> **WHAT THE EXERCISE ASKS**: Quote the lines of the records word for word, starting with the line containing "Image resolution: width=462" and ending with the line containing "tap(68, 537)", both included.

Records for locating described items:

+ + +

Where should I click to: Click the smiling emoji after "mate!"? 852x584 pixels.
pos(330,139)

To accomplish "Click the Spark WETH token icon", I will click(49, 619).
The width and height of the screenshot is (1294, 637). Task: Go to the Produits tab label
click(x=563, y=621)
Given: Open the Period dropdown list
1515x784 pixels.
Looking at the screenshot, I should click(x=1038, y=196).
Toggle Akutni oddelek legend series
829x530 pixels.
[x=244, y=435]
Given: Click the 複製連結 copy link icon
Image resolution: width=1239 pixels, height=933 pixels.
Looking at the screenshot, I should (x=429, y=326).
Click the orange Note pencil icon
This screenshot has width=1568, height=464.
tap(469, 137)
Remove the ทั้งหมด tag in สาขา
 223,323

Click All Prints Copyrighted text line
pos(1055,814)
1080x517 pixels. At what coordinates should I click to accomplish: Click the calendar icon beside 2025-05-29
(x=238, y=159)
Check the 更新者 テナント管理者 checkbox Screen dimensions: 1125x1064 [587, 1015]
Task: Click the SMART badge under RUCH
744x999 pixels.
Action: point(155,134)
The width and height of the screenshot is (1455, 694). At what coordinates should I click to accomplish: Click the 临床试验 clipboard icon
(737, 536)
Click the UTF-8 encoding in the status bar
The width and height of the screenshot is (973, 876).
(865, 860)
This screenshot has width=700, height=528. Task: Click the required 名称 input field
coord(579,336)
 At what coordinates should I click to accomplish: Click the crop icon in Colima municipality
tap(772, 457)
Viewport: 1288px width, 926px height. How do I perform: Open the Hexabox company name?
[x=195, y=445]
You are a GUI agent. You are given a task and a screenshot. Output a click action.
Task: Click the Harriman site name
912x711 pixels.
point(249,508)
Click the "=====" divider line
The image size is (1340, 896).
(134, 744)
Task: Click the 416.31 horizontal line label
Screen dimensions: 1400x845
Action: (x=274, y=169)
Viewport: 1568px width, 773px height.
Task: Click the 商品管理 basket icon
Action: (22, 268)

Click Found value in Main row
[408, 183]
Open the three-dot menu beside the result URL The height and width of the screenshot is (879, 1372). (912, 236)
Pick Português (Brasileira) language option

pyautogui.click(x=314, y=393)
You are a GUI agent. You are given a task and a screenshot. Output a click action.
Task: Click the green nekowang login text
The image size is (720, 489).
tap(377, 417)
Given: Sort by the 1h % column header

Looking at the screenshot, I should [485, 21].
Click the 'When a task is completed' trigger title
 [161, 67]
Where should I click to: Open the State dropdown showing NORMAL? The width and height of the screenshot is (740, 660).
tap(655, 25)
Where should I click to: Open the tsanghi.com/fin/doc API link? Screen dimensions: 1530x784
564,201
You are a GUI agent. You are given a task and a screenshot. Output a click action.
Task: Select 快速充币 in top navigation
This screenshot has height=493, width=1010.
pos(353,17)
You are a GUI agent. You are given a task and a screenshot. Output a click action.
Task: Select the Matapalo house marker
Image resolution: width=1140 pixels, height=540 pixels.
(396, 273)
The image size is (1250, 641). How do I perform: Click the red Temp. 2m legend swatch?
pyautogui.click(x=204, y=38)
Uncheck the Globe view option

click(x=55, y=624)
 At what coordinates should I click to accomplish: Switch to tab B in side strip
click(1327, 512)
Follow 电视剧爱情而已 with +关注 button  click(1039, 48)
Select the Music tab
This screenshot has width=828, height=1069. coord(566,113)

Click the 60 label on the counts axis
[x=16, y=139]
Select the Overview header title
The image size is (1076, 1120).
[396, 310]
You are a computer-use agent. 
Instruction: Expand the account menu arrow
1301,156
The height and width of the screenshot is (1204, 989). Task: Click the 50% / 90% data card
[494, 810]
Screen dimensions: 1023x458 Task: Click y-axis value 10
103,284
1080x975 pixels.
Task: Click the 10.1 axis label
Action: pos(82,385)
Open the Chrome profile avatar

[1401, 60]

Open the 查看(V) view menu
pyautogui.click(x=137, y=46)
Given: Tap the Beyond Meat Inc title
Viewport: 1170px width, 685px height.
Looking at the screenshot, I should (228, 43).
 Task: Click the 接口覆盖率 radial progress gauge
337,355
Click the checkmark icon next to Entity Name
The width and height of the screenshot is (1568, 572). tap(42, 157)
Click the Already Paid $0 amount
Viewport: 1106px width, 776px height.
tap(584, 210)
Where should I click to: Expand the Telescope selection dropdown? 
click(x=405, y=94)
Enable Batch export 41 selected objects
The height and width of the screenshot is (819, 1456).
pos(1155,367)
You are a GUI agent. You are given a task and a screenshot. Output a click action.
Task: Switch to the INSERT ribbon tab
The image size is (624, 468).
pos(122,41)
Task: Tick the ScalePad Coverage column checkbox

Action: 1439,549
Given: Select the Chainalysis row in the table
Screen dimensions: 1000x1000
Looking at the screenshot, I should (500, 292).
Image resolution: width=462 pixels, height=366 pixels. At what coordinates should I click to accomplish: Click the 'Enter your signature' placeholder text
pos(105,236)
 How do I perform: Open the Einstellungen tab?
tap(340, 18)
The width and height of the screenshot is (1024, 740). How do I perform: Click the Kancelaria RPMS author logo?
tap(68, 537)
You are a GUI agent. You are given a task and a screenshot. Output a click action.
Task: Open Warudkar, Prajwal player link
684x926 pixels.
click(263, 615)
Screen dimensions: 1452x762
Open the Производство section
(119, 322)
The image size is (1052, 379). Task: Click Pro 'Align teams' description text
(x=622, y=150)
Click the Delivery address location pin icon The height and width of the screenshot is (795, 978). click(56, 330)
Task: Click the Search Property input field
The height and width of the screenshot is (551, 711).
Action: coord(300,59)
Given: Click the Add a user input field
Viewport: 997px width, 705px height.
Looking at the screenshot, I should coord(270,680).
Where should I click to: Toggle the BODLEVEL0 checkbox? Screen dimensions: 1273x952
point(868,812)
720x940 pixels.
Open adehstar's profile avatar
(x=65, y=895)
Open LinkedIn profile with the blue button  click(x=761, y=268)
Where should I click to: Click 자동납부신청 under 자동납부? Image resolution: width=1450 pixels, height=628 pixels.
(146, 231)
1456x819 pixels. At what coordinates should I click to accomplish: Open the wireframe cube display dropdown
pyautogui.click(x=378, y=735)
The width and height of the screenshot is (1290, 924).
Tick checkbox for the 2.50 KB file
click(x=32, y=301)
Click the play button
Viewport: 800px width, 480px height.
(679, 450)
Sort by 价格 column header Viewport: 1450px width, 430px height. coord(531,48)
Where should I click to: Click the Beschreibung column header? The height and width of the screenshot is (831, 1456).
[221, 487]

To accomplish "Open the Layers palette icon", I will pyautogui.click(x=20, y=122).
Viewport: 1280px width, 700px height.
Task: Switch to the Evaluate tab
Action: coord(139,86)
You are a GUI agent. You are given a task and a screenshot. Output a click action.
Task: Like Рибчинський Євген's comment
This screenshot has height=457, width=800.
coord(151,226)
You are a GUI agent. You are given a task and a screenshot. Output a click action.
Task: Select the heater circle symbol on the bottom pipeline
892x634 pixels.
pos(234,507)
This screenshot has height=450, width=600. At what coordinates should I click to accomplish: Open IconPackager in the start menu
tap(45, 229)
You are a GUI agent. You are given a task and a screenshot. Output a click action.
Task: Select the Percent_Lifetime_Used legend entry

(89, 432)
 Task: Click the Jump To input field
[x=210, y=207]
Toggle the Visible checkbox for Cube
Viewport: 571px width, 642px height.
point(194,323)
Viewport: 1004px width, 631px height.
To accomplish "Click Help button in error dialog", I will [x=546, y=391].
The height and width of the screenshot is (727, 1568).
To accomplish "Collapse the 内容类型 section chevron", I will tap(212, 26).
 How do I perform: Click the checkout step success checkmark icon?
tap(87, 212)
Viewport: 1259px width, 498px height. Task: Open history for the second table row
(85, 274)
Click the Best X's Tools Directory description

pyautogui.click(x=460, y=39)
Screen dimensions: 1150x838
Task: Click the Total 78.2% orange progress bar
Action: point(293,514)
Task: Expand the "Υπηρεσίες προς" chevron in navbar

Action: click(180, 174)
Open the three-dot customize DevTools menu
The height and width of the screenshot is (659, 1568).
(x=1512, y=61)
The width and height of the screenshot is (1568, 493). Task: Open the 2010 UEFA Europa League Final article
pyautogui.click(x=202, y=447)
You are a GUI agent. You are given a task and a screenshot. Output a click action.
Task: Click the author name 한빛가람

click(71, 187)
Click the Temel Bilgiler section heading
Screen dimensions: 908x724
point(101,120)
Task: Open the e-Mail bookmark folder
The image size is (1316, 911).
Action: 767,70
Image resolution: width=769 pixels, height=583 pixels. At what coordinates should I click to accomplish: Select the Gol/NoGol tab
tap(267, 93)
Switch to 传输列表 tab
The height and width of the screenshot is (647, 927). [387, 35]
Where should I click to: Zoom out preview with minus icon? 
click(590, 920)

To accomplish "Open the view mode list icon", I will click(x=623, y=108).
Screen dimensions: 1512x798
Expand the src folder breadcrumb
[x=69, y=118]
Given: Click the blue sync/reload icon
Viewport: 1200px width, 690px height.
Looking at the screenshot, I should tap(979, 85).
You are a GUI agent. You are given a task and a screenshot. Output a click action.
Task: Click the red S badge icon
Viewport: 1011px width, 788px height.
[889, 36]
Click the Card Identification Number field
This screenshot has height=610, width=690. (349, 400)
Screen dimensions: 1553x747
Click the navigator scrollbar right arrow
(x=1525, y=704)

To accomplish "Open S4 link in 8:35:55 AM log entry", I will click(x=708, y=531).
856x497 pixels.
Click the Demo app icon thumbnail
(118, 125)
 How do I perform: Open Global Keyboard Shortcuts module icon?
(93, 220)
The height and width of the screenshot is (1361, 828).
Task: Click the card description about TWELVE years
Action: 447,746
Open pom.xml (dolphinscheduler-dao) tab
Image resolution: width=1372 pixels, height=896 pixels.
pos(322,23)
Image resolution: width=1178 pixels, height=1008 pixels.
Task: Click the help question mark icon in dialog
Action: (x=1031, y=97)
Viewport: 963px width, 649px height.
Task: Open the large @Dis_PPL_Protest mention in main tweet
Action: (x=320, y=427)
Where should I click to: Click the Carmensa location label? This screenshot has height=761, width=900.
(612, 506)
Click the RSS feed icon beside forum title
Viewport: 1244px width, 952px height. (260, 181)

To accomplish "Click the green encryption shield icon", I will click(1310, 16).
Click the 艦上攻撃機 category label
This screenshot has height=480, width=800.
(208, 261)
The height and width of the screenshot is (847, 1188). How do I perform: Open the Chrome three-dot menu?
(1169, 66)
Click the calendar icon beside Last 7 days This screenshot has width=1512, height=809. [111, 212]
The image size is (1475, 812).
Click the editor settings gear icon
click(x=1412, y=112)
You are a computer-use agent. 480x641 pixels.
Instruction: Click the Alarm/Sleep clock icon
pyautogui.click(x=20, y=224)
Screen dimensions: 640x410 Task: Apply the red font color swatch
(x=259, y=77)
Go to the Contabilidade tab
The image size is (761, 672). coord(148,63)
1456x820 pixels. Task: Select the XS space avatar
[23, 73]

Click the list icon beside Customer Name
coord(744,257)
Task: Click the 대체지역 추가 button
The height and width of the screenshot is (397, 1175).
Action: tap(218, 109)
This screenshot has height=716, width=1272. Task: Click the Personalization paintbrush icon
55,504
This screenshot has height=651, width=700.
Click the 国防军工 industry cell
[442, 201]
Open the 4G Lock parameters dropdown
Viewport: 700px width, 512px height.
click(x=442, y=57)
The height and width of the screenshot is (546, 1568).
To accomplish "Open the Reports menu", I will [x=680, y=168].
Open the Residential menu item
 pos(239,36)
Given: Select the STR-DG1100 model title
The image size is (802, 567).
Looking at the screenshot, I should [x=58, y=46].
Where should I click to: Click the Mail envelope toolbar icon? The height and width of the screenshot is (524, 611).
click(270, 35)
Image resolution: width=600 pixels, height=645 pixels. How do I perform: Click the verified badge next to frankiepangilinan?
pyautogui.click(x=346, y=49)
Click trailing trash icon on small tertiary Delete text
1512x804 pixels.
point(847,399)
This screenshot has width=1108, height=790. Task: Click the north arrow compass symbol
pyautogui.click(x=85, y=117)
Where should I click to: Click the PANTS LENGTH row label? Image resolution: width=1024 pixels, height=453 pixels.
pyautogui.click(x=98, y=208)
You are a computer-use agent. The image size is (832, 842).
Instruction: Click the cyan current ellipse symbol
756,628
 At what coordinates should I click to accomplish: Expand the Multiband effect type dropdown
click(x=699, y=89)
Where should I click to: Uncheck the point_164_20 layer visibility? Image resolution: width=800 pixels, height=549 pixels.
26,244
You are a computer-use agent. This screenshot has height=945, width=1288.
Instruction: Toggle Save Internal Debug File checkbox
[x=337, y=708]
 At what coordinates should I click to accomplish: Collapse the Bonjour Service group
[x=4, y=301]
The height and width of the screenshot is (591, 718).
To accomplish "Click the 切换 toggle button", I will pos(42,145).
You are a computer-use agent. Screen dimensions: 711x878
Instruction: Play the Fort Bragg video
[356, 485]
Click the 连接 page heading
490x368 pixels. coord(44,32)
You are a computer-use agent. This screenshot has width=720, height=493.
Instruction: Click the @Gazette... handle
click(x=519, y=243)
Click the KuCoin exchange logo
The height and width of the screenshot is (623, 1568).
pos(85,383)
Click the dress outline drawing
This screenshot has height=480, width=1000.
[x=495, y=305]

+ + +

> **SOLUTION FOR THIS EXERCISE**:
Image resolution: width=462 pixels, height=366 pixels. At what coordinates should I click to accomplish: Click the 'Enter your signature' placeholder text
pos(105,236)
 How do I perform: Open the Einstellungen tab?
tap(340, 18)
The width and height of the screenshot is (1024, 740). How do I perform: Click the Kancelaria RPMS author logo?
tap(68, 537)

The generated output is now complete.